# How many turns on the limb bolts?



## williamskg6 (Dec 21, 2008)

I have limb bolts on my Cartel Midas that are turned in all the way. I am thinking of reducing the poundage for a while because the draw weight is just a hair too much for me and I'm making errors because I can't comfortably hold quite what I've got. What I don't know is, how many turns can I back out my limb bolts? What intervals are commonly used to adjust (1/2 turn, 1/4 turn, full turn?) and what is the usual outcome of those intervals? I don't want to go down a lot in weight, but I think I need to get it to a level where I can work more on my form and release than on fighting the weight.

Also, since I don't really have experience adjusting these limb bolts (if it wasn't obvious already), the procedure seems to be, loosen the locking bolt on the side facing me, then adjust the limb bolt, then tighten the locking bolt. Am I correct? 

Thanks in advance for your valuable input!

-Kent W.


----------



## limbwalker (Sep 26, 2003)

Just don't turn out the limb bolts past the edge of the riser, and you should be fine.

You are correct about the sequence. No rules of thumb for how much or what the effect is, since every bow is different. Use a bow square to check the tiller and a bow scale to see how much weight you're reducing.

John


----------



## williamskg6 (Dec 21, 2008)

limbwalker said:


> Just don't turn out the limb bolts past the edge of the riser, and you should be fine.
> 
> You are correct about the sequence. No rules of thumb for how much or what the effect is, since every bow is different. Use a bow square to check the tiller and a bow scale to see how much weight you're reducing.
> 
> John


Do you generally find that the tiller is dead even on your bows? Thanks!


----------



## limbwalker (Sep 26, 2003)

Depends on the limbs, not the riser, usually.


----------



## Blades (Jun 25, 2012)

limbwalker said:


> Just don't turn out the limb bolts past the edge of the riser, and you should be fine.
> 
> You are correct about the sequence. No rules of thumb for how much or what the effect is, since every bow is different. Use a bow square to check the tiller and a bow scale to see how much weight you're reducing.
> 
> John


For those who dont have edges to measure from (like my horizon) is there a set rule of number of turns for safety? If I remember correctly, I thought it was turn the bolts all the way out (without the bow assembled) and then turn 3 full turns in? or from the bolts all the way in, never pull more than 6 full turns out?


----------



## HikerDave (Jan 1, 2011)

Blades said:


> For those who dont have edges to measure from (like my horizon) is there a set rule of number of turns for safety? If I remember correctly, I thought it was turn the bolts all the way out (without the bow assembled) and then turn 3 full turns in? or from the bolts all the way in, never pull more than 6 full turns out?

::::::::

# SHORT EXERCISE
Copy the stretch of the limb bolt thread from "Also, since I" through "Am I correct?", keeping every word and mark the same. The lines that come after this are not needed for anything here.

# INFORMATION GIVEN
::::::::

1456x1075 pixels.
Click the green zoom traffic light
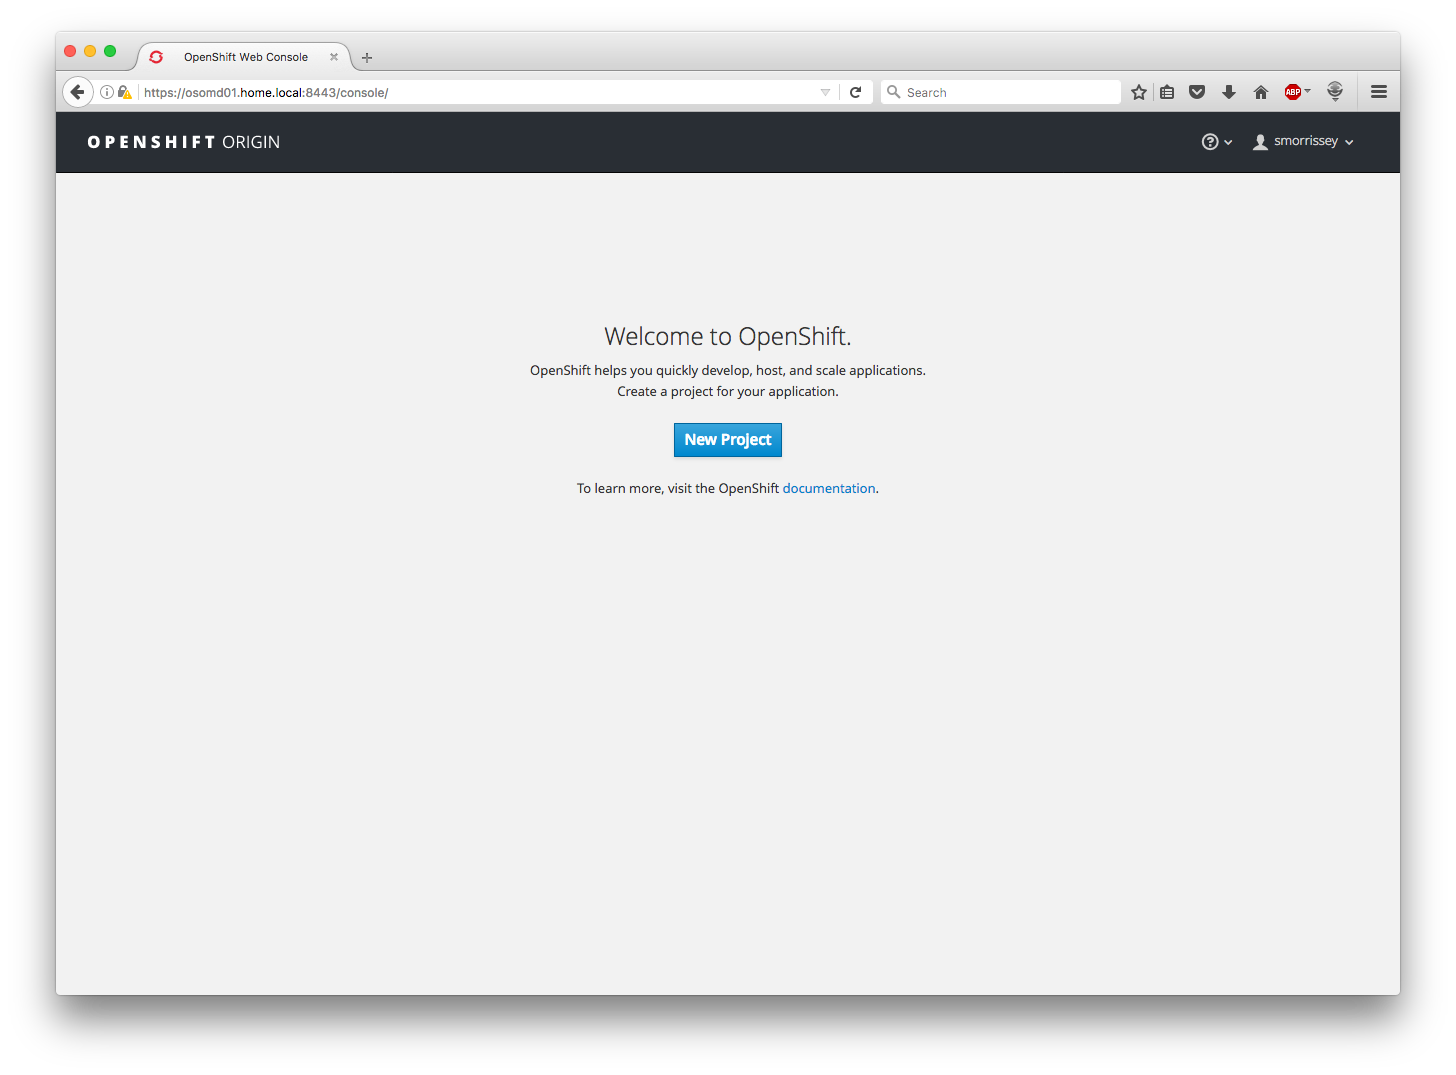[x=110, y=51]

::::::::

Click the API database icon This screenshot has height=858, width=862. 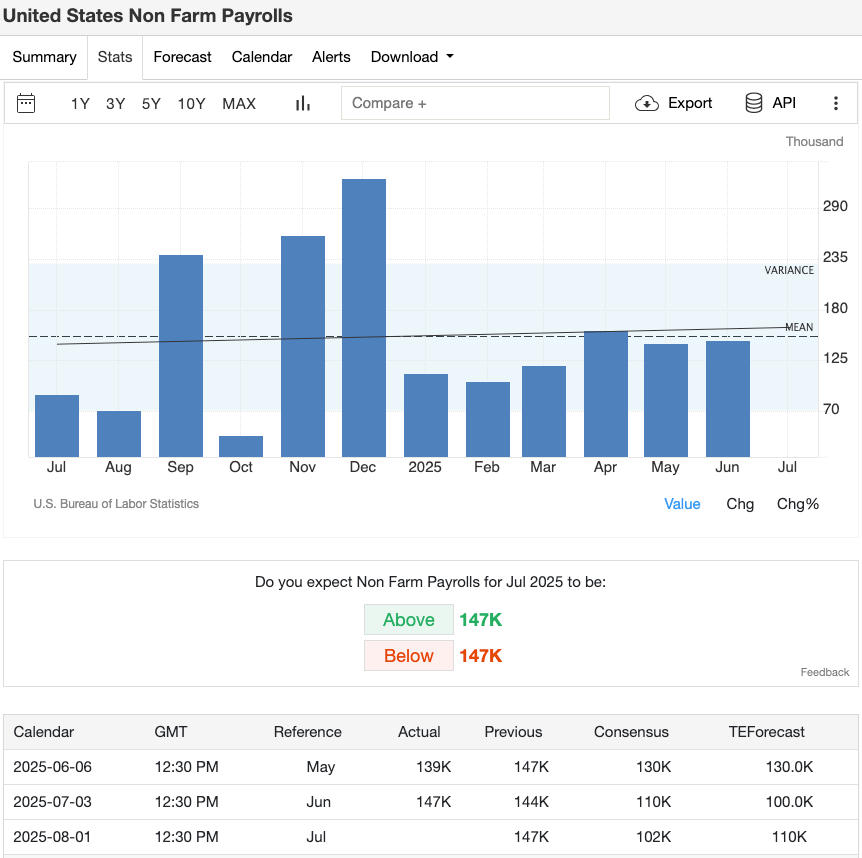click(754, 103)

::::::::

# RESULT OF THE EXERCISE
Also, since I don't really have experience adjusting these limb bolts (if it wasn't obvious already), the procedure seems to be, loosen the locking bolt on the side facing me, then adjust the limb bolt, then tighten the locking bolt. Am I correct?